CLAUDIA BARNETT writes experimental plays about women and history and science. Her scripts have been developed and performed at the Great Plains Theatre Conference, the Ingram New Works Lab, the Kennedy Center Page-to-Stage Festival, the Tennessee Playwrights Studio, Venus Theatre, and the Women’s Voices Theater Festival. She won the Andaluz Award Jury Prize from Fusion Theatre. A professor of English at Middle Tennessee State University, she coordinates In Process: A Creative Writing Event Series. Her plays are published by Carnegie Mellon University Press.
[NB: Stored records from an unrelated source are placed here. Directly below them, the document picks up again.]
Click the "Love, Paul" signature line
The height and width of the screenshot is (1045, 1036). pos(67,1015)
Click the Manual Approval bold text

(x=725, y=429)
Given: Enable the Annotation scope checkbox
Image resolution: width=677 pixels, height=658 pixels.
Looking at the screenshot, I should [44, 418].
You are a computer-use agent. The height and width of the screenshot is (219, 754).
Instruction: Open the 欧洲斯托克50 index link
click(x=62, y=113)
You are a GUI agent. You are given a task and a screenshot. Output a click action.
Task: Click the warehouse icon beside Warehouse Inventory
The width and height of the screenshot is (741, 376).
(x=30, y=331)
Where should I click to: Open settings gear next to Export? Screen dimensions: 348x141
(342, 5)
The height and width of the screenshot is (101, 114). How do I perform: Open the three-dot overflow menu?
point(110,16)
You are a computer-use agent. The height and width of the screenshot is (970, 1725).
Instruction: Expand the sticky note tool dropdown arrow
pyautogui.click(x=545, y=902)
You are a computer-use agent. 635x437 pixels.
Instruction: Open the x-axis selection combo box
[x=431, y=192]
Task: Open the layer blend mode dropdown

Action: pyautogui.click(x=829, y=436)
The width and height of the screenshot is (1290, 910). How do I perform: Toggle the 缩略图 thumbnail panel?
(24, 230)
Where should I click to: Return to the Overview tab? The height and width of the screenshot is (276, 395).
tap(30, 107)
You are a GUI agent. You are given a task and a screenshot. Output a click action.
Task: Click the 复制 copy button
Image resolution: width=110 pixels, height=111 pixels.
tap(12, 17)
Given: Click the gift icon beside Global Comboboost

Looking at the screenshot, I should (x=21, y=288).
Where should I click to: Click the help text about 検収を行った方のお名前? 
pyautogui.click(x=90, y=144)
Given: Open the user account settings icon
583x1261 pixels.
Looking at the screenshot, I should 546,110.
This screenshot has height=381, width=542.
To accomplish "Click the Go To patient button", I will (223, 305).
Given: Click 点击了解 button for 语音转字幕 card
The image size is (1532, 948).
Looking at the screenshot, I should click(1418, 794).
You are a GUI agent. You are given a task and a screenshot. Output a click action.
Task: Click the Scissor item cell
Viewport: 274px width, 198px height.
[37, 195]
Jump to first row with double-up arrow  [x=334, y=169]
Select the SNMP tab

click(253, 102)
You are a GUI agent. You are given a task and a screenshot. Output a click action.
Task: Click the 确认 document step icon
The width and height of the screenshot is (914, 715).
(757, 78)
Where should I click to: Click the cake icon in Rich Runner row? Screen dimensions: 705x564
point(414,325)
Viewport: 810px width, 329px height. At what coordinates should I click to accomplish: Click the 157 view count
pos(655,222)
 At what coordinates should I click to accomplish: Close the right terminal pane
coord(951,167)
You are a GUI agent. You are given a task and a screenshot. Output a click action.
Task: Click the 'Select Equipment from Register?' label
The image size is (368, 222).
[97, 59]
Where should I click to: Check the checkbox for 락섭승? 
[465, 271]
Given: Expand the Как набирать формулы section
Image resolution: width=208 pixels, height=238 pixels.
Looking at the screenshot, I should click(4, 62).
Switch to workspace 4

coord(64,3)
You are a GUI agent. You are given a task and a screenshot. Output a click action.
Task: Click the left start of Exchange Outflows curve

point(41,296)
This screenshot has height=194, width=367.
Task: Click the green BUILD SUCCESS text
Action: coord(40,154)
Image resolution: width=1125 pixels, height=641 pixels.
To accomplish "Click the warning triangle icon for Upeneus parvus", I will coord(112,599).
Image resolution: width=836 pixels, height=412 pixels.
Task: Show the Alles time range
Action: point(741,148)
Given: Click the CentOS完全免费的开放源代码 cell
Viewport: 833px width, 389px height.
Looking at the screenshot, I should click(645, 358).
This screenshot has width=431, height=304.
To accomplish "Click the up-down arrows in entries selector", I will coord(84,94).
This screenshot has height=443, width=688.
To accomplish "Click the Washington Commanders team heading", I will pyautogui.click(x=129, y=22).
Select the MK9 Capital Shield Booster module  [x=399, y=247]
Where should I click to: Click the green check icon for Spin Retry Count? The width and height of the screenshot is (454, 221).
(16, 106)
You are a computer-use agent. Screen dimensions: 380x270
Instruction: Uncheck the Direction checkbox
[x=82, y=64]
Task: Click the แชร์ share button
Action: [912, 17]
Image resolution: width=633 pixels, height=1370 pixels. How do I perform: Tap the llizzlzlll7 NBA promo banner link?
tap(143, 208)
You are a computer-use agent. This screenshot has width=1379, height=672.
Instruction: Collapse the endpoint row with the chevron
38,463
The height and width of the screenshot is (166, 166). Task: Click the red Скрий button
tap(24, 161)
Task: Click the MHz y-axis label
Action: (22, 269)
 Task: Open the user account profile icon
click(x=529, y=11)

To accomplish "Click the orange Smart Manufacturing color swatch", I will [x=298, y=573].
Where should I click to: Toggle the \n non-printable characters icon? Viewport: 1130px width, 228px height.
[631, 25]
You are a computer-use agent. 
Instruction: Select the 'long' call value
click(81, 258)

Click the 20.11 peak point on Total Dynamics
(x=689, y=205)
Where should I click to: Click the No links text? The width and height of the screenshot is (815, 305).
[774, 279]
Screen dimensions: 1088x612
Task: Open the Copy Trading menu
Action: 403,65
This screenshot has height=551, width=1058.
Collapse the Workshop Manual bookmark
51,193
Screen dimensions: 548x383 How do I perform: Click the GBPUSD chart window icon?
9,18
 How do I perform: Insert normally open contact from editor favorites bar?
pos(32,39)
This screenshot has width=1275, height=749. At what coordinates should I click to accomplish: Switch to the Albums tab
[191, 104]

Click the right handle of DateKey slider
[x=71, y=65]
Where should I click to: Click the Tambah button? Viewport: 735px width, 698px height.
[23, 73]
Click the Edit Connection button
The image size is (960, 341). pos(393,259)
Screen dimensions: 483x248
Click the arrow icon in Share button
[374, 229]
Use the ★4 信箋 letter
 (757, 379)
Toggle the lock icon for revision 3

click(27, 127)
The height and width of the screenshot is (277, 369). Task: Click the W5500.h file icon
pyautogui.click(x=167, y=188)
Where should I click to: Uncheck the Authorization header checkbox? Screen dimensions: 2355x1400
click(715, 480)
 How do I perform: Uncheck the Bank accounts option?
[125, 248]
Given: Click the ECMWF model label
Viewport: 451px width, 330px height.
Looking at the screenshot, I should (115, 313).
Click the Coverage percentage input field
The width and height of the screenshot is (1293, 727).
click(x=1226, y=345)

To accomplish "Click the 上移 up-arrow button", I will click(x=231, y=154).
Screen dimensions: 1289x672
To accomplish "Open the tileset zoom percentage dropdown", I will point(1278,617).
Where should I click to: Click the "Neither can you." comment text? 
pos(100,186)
MELINDA SEWAK is a Nashville-based actor and singer, having appeared locally with Nashville Repertory Theatre, Nashville Shakespeare Festival, Street Theatre Company, Actors Bridge Ensemble, and Pipeline-Collective. Melinda was raised by Haitian immigrant parents in Gaithersburg, Maryland. She attended Yale University, where she earned a Bachelor of Arts in Theater Studies. The day after she graduated, she started fire academy, working as a firefighter and research coordinator in Maryland and DC. After a year, she began medical school at Meharry Medical College. She completed two years of instruction then two years of critical care research at Vanderbilt University before realizing she was more excited about healing through storytelling than medicine. She left medicine to return to acting in 2017, and has since been seen on numerous Nashville stages. In addition to stage acting, Melinda can be heard narrating Chip Gaines’ audiobook Capital Gaines, and as the voice of Myra Hanover in the audio drama podcast Boom. She can also be seen as Morwana in the independent film Day 7 as well as in various commercials and industrials. Melinda is additionally a board member for Verge Theater Company, Heirloom School of the Arts, and Tennessee Theatre Association. She is a certified personal trainer, a professional tutor, and an educator. She lives in Nashville with her husband Justin, her daughter Ripley, their dog Bella, and their cats Pixie and Spooky.

KAREN STERNBERG is a Nashville-based performer and producer. She last appeared on stage as Blanche in the Nashville Repertory Theatre’s production of A Streetcar Named Desire, which was named Best Stage Performance by the Nashville Scene. Other credits include shows with Studio Tenn and the Nashville Shakespeare Festival, as well as performances at the Jean Cocteau Rep and the Cherry Lane Theatre in New York. In 2021, Karen appeared in a short horror film, a comedy pilot, and a German opera. Karen is a Producing Artistic Director at Pipeline-Collective, where she manages programs like The Salon and the Playground Series that aim to empower theatremakers to tell their stories. Karen is a proud AEA and SAG-AFTRA member and most enjoys time with her husband and tween son.